Please reproduce the records below word for word, from the very beginning down through the line containing "Action: pos(164,330)", including that line.

═════ Material provided ═════

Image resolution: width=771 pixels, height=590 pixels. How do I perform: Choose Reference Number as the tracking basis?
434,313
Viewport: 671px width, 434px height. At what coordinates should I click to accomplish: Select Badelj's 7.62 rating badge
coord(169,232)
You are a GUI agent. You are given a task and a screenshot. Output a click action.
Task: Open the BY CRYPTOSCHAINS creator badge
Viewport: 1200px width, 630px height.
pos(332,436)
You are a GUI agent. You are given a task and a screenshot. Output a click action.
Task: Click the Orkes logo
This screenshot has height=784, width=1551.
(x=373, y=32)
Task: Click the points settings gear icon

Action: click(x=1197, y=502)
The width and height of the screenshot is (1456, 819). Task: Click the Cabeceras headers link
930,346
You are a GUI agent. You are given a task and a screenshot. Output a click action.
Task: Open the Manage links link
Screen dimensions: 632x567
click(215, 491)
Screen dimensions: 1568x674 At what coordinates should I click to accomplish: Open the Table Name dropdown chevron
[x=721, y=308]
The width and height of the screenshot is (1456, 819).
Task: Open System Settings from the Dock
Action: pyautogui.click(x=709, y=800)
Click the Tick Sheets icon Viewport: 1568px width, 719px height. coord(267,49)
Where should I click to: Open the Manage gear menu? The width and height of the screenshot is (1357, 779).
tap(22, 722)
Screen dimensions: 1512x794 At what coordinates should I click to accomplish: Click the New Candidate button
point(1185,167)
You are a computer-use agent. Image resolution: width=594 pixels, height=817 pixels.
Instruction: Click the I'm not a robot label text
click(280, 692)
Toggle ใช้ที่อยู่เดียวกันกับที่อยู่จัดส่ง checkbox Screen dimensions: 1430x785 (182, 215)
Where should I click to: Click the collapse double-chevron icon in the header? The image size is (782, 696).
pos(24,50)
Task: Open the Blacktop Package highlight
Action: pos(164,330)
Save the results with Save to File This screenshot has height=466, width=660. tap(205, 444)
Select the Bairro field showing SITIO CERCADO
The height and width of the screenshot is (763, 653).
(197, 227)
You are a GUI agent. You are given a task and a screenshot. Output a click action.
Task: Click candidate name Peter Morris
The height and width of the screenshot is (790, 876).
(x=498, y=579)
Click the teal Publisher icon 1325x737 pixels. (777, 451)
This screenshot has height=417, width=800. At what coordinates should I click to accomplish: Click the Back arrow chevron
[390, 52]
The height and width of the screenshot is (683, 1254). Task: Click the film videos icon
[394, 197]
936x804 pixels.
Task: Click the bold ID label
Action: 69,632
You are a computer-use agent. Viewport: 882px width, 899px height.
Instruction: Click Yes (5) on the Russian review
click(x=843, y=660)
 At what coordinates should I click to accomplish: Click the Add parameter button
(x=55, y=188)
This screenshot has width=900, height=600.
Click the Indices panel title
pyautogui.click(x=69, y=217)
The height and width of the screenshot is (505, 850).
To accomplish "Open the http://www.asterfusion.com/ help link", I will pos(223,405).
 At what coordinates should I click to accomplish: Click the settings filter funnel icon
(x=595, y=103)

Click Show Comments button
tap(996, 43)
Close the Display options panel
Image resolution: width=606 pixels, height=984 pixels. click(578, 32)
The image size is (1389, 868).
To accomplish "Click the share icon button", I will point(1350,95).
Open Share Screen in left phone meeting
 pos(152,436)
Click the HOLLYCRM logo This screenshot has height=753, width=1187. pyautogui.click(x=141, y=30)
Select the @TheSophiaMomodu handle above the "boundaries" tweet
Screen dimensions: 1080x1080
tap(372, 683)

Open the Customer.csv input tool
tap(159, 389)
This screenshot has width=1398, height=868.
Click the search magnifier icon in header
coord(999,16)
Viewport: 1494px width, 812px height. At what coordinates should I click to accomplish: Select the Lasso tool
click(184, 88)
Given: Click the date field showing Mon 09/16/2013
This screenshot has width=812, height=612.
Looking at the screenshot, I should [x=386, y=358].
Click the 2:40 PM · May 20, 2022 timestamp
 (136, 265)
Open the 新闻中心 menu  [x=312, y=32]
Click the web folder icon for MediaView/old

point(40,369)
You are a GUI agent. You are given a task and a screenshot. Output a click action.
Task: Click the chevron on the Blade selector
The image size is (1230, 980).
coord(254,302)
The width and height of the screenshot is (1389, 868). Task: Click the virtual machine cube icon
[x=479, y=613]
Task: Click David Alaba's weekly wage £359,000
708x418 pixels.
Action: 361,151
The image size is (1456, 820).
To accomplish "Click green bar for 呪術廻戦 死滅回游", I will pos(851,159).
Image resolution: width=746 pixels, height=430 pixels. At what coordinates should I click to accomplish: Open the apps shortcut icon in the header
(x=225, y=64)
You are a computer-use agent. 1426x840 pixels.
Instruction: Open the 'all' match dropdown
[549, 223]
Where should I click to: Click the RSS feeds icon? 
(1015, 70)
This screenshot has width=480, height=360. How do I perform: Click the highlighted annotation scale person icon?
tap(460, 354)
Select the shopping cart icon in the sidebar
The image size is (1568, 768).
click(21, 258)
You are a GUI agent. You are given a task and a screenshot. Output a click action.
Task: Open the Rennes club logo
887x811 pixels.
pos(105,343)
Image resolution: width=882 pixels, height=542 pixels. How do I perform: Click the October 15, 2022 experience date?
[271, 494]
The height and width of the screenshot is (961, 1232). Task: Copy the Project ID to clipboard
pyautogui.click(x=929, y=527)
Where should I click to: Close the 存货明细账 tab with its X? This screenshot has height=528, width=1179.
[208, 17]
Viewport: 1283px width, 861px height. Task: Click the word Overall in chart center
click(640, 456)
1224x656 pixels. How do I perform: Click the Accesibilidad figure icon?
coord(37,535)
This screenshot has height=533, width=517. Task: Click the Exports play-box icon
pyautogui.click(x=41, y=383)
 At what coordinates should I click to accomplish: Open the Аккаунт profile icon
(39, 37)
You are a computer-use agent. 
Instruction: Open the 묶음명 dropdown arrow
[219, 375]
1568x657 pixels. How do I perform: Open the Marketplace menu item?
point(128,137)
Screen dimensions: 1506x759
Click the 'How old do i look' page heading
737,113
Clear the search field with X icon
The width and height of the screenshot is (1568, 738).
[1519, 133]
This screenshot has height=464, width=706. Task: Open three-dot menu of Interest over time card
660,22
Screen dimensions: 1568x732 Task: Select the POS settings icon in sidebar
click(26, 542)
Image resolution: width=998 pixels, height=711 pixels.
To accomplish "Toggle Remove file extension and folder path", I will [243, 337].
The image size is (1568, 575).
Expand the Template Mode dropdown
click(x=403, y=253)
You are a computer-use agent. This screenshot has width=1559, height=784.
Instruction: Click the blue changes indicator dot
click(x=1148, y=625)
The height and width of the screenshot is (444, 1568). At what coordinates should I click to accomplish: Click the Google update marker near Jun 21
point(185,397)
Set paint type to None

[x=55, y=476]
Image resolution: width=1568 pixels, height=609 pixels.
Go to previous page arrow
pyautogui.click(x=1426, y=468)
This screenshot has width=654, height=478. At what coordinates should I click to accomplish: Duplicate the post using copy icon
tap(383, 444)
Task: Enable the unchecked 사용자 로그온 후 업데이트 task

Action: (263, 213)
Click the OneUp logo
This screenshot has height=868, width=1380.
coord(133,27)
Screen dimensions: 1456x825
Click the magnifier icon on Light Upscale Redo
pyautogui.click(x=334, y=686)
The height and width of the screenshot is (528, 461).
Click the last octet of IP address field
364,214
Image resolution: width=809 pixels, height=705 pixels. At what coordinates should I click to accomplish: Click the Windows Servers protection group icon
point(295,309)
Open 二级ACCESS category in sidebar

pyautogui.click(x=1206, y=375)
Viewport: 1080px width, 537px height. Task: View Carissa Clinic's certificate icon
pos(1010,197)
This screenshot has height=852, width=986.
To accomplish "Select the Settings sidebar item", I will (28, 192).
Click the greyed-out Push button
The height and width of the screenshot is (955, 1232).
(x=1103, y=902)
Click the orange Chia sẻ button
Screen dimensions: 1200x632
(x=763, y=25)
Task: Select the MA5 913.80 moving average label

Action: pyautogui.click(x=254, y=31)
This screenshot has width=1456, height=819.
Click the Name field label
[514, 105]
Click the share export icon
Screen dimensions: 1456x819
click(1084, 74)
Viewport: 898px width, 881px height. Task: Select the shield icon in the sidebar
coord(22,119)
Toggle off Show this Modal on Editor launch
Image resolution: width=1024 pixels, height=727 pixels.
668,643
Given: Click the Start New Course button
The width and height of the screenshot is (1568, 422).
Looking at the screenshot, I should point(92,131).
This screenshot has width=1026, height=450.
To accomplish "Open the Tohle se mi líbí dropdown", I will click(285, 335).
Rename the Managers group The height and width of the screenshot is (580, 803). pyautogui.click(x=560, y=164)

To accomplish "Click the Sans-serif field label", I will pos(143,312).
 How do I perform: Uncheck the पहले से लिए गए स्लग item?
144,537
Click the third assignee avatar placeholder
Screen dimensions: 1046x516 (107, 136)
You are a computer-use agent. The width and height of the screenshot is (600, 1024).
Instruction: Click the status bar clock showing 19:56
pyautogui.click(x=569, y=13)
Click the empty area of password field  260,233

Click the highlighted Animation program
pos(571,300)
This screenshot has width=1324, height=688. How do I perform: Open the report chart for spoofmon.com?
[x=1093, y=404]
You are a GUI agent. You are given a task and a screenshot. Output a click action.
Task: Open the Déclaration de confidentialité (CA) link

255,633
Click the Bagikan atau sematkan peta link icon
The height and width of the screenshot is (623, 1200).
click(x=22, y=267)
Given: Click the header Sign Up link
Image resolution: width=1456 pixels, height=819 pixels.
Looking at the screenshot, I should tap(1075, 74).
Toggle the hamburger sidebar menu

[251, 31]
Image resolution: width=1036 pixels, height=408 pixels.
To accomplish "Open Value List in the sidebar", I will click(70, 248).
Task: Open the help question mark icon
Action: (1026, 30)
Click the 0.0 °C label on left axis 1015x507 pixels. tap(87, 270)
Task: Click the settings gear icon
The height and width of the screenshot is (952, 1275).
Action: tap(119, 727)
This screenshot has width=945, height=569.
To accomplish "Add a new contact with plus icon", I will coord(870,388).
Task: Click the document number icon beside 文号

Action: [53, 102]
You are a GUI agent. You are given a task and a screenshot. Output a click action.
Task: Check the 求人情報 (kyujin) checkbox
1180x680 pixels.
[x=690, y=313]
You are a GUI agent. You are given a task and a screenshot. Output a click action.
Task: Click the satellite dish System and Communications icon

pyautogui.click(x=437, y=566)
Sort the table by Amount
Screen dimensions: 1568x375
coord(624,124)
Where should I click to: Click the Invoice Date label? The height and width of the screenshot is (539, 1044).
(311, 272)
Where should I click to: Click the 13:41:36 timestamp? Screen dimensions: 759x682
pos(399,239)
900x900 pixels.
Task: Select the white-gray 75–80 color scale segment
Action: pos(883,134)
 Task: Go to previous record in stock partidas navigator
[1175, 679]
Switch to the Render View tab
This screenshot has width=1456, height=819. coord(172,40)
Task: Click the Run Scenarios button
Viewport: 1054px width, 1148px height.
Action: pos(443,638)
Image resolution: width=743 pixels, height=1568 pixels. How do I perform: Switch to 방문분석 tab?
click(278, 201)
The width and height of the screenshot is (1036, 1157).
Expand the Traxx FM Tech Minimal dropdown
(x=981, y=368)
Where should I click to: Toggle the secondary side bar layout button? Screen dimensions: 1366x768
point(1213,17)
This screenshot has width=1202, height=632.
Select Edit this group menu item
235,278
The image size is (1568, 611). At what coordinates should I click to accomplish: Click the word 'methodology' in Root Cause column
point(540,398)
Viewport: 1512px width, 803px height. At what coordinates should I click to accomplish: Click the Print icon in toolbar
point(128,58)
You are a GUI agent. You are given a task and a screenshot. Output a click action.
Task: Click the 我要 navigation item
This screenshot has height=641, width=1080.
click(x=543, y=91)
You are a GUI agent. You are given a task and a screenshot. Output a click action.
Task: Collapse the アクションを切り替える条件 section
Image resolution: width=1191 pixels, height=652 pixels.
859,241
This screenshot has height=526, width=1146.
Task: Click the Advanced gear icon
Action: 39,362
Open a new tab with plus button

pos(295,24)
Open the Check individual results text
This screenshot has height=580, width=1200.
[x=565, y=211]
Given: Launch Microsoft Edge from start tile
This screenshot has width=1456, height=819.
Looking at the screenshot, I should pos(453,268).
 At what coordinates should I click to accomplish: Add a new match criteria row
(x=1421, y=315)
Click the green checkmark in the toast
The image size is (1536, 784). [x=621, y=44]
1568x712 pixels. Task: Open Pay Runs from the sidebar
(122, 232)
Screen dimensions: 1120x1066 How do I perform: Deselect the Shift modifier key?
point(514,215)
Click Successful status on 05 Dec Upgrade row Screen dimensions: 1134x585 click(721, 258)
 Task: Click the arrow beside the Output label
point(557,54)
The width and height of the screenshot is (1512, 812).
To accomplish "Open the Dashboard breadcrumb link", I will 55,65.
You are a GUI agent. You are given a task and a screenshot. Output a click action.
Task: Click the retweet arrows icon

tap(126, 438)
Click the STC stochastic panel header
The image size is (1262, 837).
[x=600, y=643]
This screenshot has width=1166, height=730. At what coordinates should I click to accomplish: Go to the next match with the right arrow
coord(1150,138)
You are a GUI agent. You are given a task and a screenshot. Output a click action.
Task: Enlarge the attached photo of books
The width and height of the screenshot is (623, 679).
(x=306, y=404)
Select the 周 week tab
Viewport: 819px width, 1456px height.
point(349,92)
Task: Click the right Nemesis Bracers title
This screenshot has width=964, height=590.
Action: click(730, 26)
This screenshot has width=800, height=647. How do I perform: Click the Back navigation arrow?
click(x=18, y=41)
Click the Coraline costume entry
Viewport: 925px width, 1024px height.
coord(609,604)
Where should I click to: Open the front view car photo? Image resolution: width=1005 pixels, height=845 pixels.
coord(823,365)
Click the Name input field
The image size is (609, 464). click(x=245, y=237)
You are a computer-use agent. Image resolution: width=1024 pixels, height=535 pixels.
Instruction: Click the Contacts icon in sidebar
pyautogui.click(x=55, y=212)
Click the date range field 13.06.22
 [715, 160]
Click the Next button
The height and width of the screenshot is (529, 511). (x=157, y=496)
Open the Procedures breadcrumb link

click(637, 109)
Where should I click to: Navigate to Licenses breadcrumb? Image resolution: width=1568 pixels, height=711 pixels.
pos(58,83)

═════

● The completed task
Image resolution: width=771 pixels, height=590 pixels. How do I perform: Choose Reference Number as the tracking basis?
434,313
Viewport: 671px width, 434px height. At what coordinates should I click to accomplish: Select Badelj's 7.62 rating badge
coord(169,232)
You are a GUI agent. You are given a task and a screenshot. Output a click action.
Task: Open the BY CRYPTOSCHAINS creator badge
Viewport: 1200px width, 630px height.
pos(332,436)
You are a GUI agent. You are given a task and a screenshot. Output a click action.
Task: Click the Orkes logo
This screenshot has height=784, width=1551.
(x=373, y=32)
Task: Click the points settings gear icon

Action: click(x=1197, y=502)
The width and height of the screenshot is (1456, 819). Task: Click the Cabeceras headers link
930,346
You are a GUI agent. You are given a task and a screenshot. Output a click action.
Task: Open the Manage links link
Screen dimensions: 632x567
click(215, 491)
Screen dimensions: 1568x674 At what coordinates should I click to accomplish: Open the Table Name dropdown chevron
[x=721, y=308]
The width and height of the screenshot is (1456, 819).
Task: Open System Settings from the Dock
Action: pyautogui.click(x=709, y=800)
Click the Tick Sheets icon Viewport: 1568px width, 719px height. coord(267,49)
Where should I click to: Open the Manage gear menu? The width and height of the screenshot is (1357, 779).
tap(22, 722)
Screen dimensions: 1512x794 At what coordinates should I click to accomplish: Click the New Candidate button
point(1185,167)
You are a computer-use agent. Image resolution: width=594 pixels, height=817 pixels.
Instruction: Click the I'm not a robot label text
click(280, 692)
Toggle ใช้ที่อยู่เดียวกันกับที่อยู่จัดส่ง checkbox Screen dimensions: 1430x785 (182, 215)
Where should I click to: Click the collapse double-chevron icon in the header? The image size is (782, 696).
pos(24,50)
Task: Open the Blacktop Package highlight
Action: pos(164,330)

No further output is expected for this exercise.